Preferiamo affidare ai documenti da noi consultati il compito di farlo conoscere per chi ancora non lo conoscesse o di conoscerlo meglio a chi già ne ha sentito parlare.

Luigi Reverberi nasce a Cavriago il 10 settembre 1892.
Quella delle armi è stata una tradizione antica per la famiglia Reverberi.
Figlio di farmacista, studia per diventare ufficiale all’accademia di Modena dalla quale esce nel 1912 per prendere parte alla campagna di Libia come ufficiale subalterno. Negli anni del primo conflitto mondiale, con il grado di capitano, Luigi Reverberi fornisce ripetute prove di valore guadagnandosi l’ordine militare di Savoia, tre medaglie d’argento e una croce di guerra al valor militare, oltre alla promozione al grado di maggiore per merito di guerra. In particolare, si distingue in un’azione ardimentosa quando, al comando di un battaglione di Alpini, si apre una breccia sul Monte Grappa penetrando in profondità nel dispositivo avversario, facendo prigioniere tutte le truppe nemiche che resistevano in Val Cismon.

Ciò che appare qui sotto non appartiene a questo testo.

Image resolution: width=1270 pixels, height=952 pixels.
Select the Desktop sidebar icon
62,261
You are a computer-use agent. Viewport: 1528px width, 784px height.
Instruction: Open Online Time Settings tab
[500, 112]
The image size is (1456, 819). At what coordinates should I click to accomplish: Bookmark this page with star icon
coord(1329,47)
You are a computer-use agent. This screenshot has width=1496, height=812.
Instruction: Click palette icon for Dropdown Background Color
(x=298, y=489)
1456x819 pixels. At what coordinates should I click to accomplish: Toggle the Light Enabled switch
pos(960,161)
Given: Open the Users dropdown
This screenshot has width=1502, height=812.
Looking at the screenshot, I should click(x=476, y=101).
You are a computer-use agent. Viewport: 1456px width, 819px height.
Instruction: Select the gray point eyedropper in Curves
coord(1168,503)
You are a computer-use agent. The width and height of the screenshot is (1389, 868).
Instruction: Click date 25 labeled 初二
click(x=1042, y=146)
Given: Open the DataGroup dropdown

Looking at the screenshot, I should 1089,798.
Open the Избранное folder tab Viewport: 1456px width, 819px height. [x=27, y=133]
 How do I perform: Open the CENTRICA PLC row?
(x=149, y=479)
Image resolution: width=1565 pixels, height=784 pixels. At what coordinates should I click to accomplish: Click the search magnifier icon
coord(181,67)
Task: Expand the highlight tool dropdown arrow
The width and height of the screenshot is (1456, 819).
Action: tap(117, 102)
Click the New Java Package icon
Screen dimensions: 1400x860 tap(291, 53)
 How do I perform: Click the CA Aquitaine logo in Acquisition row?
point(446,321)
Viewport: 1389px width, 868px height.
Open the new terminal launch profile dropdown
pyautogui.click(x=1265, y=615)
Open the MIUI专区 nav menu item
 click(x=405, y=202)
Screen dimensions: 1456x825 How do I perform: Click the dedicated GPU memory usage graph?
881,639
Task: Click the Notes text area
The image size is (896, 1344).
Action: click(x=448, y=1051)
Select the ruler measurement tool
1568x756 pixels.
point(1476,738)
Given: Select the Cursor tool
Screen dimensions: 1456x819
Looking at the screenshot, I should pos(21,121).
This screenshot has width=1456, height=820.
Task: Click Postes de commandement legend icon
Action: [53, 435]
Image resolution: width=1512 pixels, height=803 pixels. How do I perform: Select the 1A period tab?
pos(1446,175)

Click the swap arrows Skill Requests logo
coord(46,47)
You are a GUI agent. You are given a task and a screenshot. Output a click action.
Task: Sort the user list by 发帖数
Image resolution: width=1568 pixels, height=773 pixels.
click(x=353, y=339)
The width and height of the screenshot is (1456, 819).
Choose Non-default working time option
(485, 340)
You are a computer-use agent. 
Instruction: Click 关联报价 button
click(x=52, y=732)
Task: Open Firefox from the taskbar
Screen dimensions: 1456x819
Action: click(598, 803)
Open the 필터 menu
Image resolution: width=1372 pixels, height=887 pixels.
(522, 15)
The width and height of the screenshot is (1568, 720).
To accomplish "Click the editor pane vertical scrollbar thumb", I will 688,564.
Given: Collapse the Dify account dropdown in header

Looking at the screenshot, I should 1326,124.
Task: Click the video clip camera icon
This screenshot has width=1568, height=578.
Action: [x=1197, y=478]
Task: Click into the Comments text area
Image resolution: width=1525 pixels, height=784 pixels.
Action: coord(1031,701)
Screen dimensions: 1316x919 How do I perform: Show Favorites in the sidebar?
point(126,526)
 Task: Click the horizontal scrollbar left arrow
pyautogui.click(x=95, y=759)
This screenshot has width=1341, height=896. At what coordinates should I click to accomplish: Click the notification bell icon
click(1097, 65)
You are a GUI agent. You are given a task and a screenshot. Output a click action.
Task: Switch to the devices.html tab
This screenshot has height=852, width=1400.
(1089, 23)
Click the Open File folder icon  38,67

Nel 1940 viene promosso generale e il 4 agosto assume il comando della divisione Tridentina, partecipando, poco tempo dopo, alla guerra sul fronte greco-albanese.
Nel luglio del 1942 parte per la campagna di Russia. Sul fronte russo il 26 gennaio 1943 si distingue nel corso della battaglia di Nikolajewka, mettendo in salvo 30.000 alpini male armati e altre migliaia di sbandati di varie nazionalità.

Ed è per la conoscenza avuta su questo episodio di Nikolajewka, che qui vorremmo soffermarci per restituirne la figura di uomo e di soldato in tutta la sua grandezza. E grande lo fu veramente. Tanto grande che il 21 gennaio 1951 a Brescia, nella ricorrenza di quell’epica battaglia, il generale Umberto Utili, comandante territoriale di Milano, gli consegna, in forma solenne, la medaglia d’oro al valor militare concessagli per le operazioni sul fronte Russo. Luigi Reverberi muore a Milano il 22 giugno 1954. Ora riposa nel cimitero di Montecchio Emilia e la sua tomba è meta di pellegrinaggio di alpini di tutte le generazioni.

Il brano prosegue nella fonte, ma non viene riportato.